** Problem **
Please pull out every line of the records below that contains the string "resolution", matching case exactly, and copy each of those lines in full.
===
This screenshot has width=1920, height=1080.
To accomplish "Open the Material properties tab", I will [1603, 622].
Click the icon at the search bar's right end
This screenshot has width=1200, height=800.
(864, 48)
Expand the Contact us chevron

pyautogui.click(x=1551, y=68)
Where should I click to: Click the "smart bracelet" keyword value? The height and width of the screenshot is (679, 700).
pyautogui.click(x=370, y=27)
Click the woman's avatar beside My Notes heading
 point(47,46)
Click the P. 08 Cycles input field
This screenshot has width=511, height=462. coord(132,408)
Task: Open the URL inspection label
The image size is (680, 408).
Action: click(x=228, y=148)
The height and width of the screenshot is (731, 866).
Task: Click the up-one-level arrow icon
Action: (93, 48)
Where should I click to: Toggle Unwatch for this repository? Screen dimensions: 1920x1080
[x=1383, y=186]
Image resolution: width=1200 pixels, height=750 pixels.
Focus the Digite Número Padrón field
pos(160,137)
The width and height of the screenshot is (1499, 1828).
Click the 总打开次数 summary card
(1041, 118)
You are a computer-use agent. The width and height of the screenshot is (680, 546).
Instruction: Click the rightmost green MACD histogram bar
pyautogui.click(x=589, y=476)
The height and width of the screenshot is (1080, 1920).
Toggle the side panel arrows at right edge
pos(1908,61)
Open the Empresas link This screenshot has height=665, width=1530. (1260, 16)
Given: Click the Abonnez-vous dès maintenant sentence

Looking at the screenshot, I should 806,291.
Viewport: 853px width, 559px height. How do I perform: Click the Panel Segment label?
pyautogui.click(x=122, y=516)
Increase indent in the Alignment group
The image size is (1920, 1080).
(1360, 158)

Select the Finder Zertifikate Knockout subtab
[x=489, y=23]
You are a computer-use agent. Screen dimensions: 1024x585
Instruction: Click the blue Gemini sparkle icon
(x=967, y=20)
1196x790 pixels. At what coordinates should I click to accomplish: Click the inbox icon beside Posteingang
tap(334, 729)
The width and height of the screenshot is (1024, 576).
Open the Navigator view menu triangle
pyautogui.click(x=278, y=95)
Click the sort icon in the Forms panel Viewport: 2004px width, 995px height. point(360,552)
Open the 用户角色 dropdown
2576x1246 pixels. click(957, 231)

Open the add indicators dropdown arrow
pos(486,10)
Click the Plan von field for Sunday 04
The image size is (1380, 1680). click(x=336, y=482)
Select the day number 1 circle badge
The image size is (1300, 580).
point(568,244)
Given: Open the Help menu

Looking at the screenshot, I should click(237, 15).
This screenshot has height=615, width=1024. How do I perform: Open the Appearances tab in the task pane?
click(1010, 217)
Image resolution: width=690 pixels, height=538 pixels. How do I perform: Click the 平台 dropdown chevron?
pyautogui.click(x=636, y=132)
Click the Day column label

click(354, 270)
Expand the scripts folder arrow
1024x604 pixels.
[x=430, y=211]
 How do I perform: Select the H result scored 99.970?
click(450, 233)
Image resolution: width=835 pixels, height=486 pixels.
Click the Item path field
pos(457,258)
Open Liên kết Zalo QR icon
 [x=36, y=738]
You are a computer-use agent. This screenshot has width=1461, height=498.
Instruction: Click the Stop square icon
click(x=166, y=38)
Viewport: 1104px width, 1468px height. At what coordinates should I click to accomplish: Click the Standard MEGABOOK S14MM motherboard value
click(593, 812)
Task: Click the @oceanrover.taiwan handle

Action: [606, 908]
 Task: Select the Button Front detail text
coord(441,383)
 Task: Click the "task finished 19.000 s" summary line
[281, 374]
===
** Solution to this exercise **
Image resolution: width=1200 pixels, height=750 pixels.
Image resolution: width=690 pixels, height=538 pixels. How do I perform: Click the 平台 dropdown chevron?
Image resolution: width=835 pixels, height=486 pixels.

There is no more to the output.